The harp line at 2:25 is inspired by Shnabubula’s use of the underground theme from Super Mario Bros. on his cover of All Blues by Miles Davis on the album Kind of Bloop, which is an homage to Miles’s record Kind of Blue. That recording plays with chromaticism and superimposing rhythms like 4:3 on top of the underlying 3/4 meter. Check it out at 9:34:
I think my use of chromaticism and fourths in that phrase was also influenced subconsciously by Freedom Jazz Dance by Eddie Harris:
I think that’s enough for one post! I’ve gathered all these videos in a YouTube playlist if you want to listen to them all in a row.
I’m showing the game at Seattle Indies Show & Tell tomorrow at the Living Computer Museum, so I made a new build with the changes I’ve made in the last couple weeks:
- Made 3D models for all the upgrade icons.
- Did some work on main menu flow so you can just mash buttons to get back into the game.
- Added a girl character that you play as 50% of the time.
- Added a soundtrack to the main menu.
- Vehicles and fire hydrants react to the player hitting them while unarmed.
- Cool skull over the gate to the boss room.
- More quality options.
I spent the last couple of weeks working on revamping the main menu, including adding an upgrades menu.

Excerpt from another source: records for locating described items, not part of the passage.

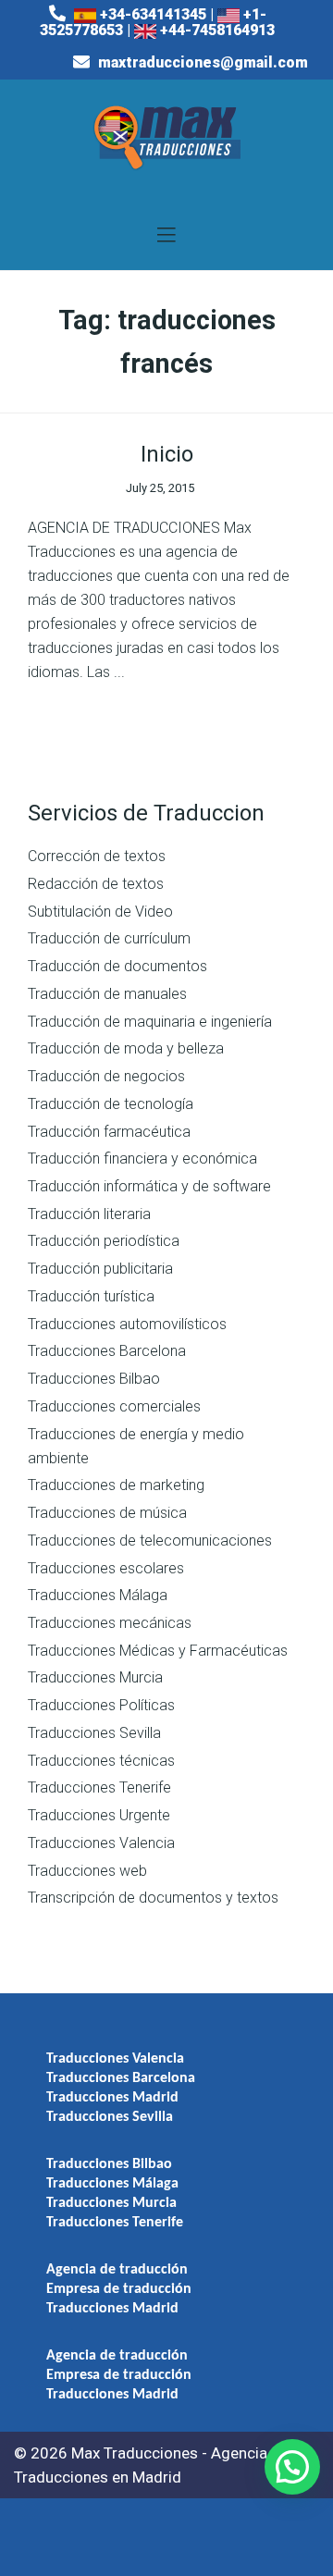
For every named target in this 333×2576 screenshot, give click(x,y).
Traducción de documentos (117, 966)
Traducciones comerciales (114, 1406)
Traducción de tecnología (110, 1104)
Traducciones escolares (106, 1568)
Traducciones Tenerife (99, 1787)
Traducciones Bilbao (94, 1378)
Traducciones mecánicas (109, 1623)
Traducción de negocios (106, 1076)
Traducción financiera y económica (142, 1158)
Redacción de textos (96, 884)
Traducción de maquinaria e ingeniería (150, 1021)
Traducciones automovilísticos (127, 1324)
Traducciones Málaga (97, 1595)
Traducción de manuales (107, 994)
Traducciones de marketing (116, 1485)
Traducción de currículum (109, 938)
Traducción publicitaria (100, 1268)
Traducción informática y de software (149, 1186)
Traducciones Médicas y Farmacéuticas (158, 1650)
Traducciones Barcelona (107, 1351)
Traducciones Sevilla (94, 1733)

That means the game has meta progression now! When you play the game you collect computer chips, which you can spend in the upgrades menu to make your character stronger.
Here’s what the intro flow looks like at the moment. This is all work in progress, I’d like to at least give the main menu a background so that it’s not just a black background, and also do something more interesting with the loading bar.
Also new since the last update:
- Gave the player model a higher-resolution texture.
- The player model randomly selects different shirts, pants, shoes, and watches each playthrough.
- Disabled manual camera rotation. The camera will sometimes rotate on its own when it makes sense to.
- Made certain colliders frictionless so you don’t get stopped when you brush against a wall.
- Added money bag pickup to replace jewels.
Check out the build and let me know what you think: https://dagambagames.itch.io/adventure-delivery-service
Here’s what’s new in build number 0.1.6, which is available to download on itch.io for free!
I added new models and animations for the spiders and the bats.
I did a lot of work on the initial dialogue with “The Professor”. There’s a circle wipe at the very beginning, the camera zooms in, there’s a watch on the player with a little hologram that pops up, the UI with the text in it is a new model, there’s a hologram effect on the animation in the UI, and if you look real close you’ll see that The Professor’s animation is synced between the UI and the model on the player.
I reused that circle wipe when you enter the dungeon…
…and when you use a ladder. Which you do more now because the dungeon is three levels deep instead of two.
I added keys that open special rooms where you can buy stuff.
You need a golden key to unlock the boss room.
And finally, I added a sweet zoom animation to the camera when you die.